TEXT EXTRACT:
• • • • •
William said:
Thank for your help, however I have some follow up questions,
1) Ok, I understand that managed pointers copied to an unmanaged
pointer that it must be pinned, but since I am working in MC++ and
I'll have both managed and on managed pointers, how can I tell the
differences? For example, in this code sample below:
In Managed Extensions for C++ it's very hard to tell sometimes. A simple
T* might be a native pointer, managed reference, or interior pointer and you
need to examine the context where it's declared to figure out which. In
VC++ 2005 the new C++/CLI bindings separate these concepts entirely: T* is
a native pointer, T& is a native reference, T^ is a managed "handle", T% is
a tracking reference, interior_ptr<T> is an interior pointer, pin_ptr<T> is
a pinned pointer.
a) Both integers are created on the stack (there is only one stack,
right? there is not a managed stack and unmanaged stack?
Yes, both on stack. Yes, only one stack, but the organization of the
managed portion of the stack may be different from that of the native stack
(in regard to parameter passing, local variable allocations, stack frame
setup, etc).
b) fFArray and dlg are on the managed heap? These do not need to be
pined, right?
Yes, both on managed heap. These need to be pinned iff they are passed to
native code. Items accessed from managed code never need to be pinned.
c) pObj is a pointer on the stack and it points to an managed
object and needs to be pinned, right?
• • • • •
SUPPLIED RECORDS:
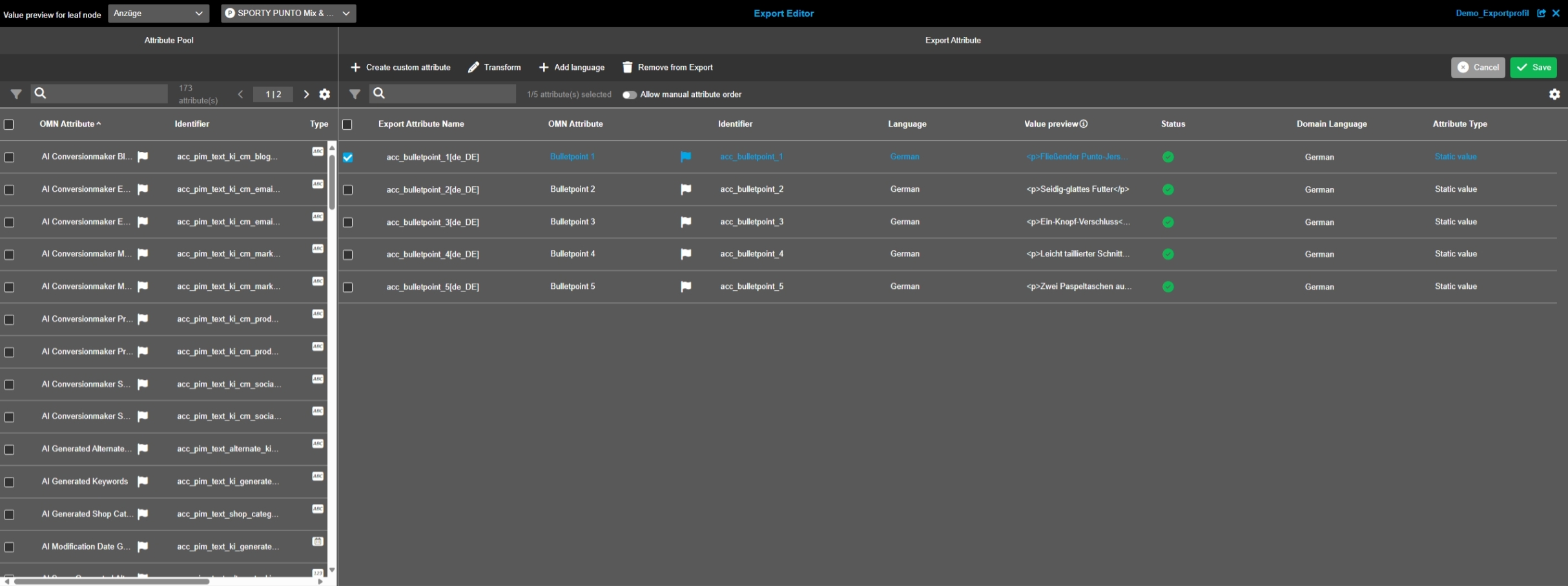Click Remove from Export
1568x586 pixels.
click(x=667, y=67)
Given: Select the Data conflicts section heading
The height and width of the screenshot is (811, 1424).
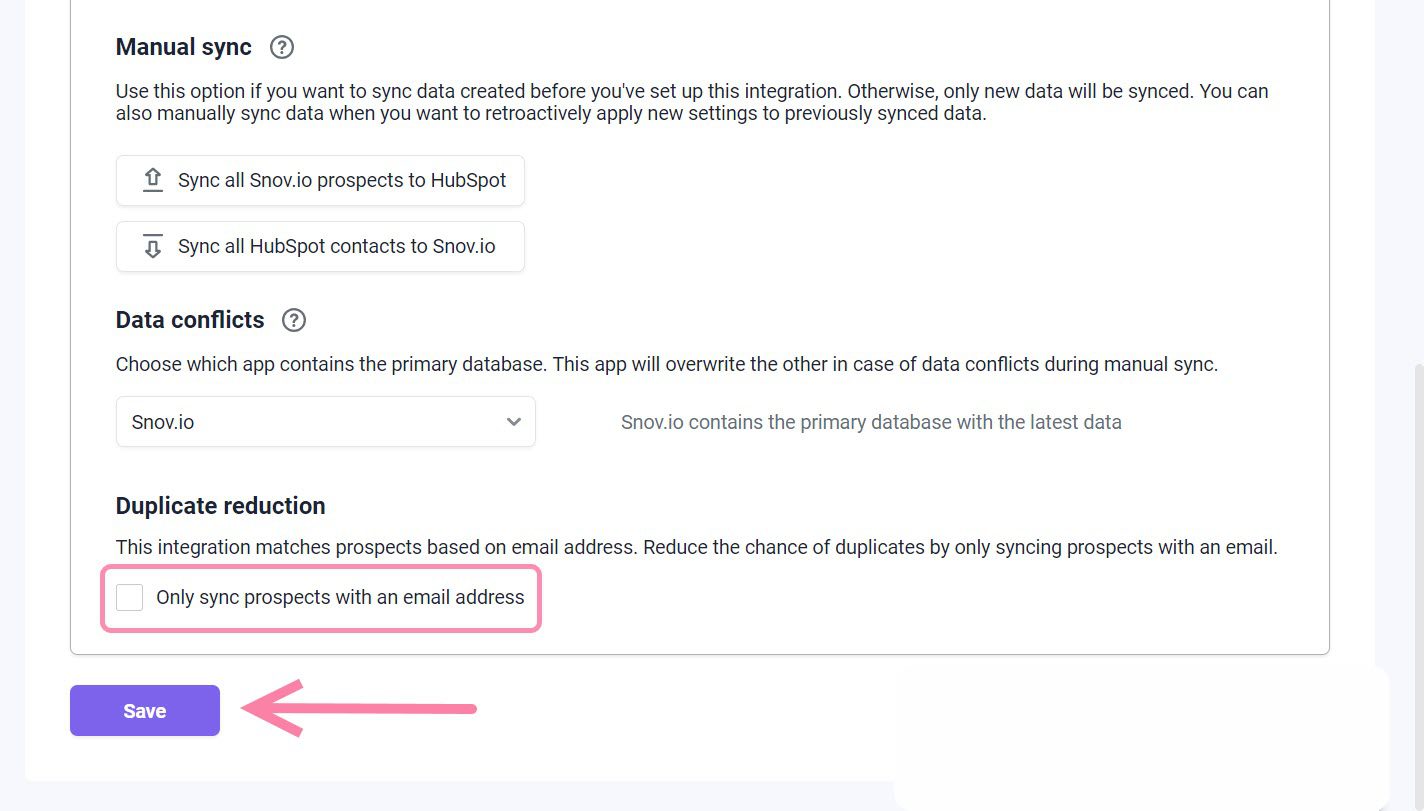Looking at the screenshot, I should pyautogui.click(x=189, y=320).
• • • • •
WHAT TO WORK ON:
1) Reproduce the listing above line for line, but leave out the pictures.
2) Continue the exchange about managed and unmanaged pointers in Managed C++ from the point where it stops.
The managed-pointer exchange and the listing were taken from separate sources.

ANSWERS TO THE TASKS:
1)
Click Remove from Export
1568x586 pixels.
click(x=667, y=67)
Given: Select the Data conflicts section heading
The height and width of the screenshot is (811, 1424).
Looking at the screenshot, I should pyautogui.click(x=189, y=320).

2)
pObj is a value type (pointer) and lives on the stack. It needs to be
pinned if it's passed to native code. It's really no different from dlg in
terms of needing to be pinned or not.
[snipped code]
2) An in your last paragraph, are you refering to boxing?
No. Boxing is the process of placing a value type on the managed heap.
This is relevant to the second-to-last paragraph that I wrote. Value types
live on the stack or directly embedded in other objects. Boxed value types
live on the managed heap and are referenced like any reference type.
In the last paragraph I'm referring to context-switch work that goes on
whenever a thread enters or leaves native code. Every time managed code
calls native code, the compiler has to generate code more or less equivalent
to:
prepare_to_exit_clr()
marshall_params_to_native_stack()
call_native_function()
marshall_return_to_managed_stack()
reenter_clr()
It doesn't really generate calls for all those things, but they all occur.
It's not exactly a context switch, but it's a lot more than simply calling a
function.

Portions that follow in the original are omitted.